Write all of the lines below out again, exactly as they stand.

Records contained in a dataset
-----

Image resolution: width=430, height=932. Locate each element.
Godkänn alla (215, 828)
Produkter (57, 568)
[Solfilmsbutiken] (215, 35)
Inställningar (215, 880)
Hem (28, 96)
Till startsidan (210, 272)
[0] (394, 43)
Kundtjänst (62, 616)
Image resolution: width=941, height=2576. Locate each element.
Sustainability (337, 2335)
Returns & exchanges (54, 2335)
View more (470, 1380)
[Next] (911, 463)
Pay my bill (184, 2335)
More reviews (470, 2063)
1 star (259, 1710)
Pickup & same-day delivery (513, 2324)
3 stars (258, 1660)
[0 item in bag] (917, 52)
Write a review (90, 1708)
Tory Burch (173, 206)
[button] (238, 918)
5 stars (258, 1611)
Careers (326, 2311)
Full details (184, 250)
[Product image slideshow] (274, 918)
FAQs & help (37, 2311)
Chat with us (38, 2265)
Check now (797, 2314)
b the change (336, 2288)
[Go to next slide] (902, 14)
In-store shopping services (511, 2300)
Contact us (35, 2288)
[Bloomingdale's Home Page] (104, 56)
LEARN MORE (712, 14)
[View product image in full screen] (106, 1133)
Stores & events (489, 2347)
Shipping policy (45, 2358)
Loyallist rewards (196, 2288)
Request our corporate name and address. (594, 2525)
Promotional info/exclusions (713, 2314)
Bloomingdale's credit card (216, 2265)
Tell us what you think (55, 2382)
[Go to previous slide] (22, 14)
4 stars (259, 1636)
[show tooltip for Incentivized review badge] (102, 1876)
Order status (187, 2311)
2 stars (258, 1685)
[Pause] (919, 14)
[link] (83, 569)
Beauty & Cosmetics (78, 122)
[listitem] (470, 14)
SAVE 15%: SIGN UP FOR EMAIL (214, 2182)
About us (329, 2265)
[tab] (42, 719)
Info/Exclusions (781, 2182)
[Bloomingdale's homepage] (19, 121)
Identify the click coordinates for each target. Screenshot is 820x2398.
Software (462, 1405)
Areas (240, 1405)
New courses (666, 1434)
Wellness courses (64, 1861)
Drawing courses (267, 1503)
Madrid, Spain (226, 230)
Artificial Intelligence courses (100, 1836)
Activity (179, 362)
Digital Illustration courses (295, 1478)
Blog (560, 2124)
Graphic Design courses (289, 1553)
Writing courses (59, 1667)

-----

### Answer for the task
Image resolution: width=430, height=932. Locate each element.
Godkänn alla (215, 828)
Produkter (57, 568)
[Solfilmsbutiken] (215, 35)
Inställningar (215, 880)
Hem (28, 96)
Till startsidan (210, 272)
[0] (394, 43)
Kundtjänst (62, 616)
Image resolution: width=941, height=2576. Locate each element.
Sustainability (337, 2335)
Returns & exchanges (54, 2335)
View more (470, 1380)
[Next] (911, 463)
Pay my bill (184, 2335)
More reviews (470, 2063)
1 star (259, 1710)
Pickup & same-day delivery (513, 2324)
3 stars (258, 1660)
[0 item in bag] (917, 52)
Write a review (90, 1708)
Tory Burch (173, 206)
[button] (238, 918)
5 stars (258, 1611)
Careers (326, 2311)
Full details (184, 250)
[Product image slideshow] (274, 918)
FAQs & help (37, 2311)
Chat with us (38, 2265)
Check now (797, 2314)
b the change (336, 2288)
[Go to next slide] (902, 14)
In-store shopping services (511, 2300)
Contact us (35, 2288)
[Bloomingdale's Home Page] (104, 56)
LEARN MORE (712, 14)
[View product image in full screen] (106, 1133)
Stores & events (489, 2347)
Shipping policy (45, 2358)
Loyallist rewards (196, 2288)
Request our corporate name and address. (594, 2525)
Promotional info/exclusions (713, 2314)
Bloomingdale's credit card (216, 2265)
Tell us what you think (55, 2382)
[Go to previous slide] (22, 14)
4 stars (259, 1636)
[show tooltip for Incentivized review badge] (102, 1876)
Order status (187, 2311)
2 stars (258, 1685)
[Pause] (919, 14)
[link] (83, 569)
Beauty & Cosmetics (78, 122)
[listitem] (470, 14)
SAVE 15%: SIGN UP FOR EMAIL (214, 2182)
About us (329, 2265)
[tab] (42, 719)
Info/Exclusions (781, 2182)
[Bloomingdale's homepage] (19, 121)
Identify the click coordinates for each target. Screenshot is 820x2398.
Software (462, 1405)
Areas (240, 1405)
New courses (666, 1434)
Wellness courses (64, 1861)
Drawing courses (267, 1503)
Madrid, Spain (226, 230)
Artificial Intelligence courses (100, 1836)
Activity (179, 362)
Digital Illustration courses (295, 1478)
Blog (560, 2124)
Graphic Design courses (289, 1553)
Writing courses (59, 1667)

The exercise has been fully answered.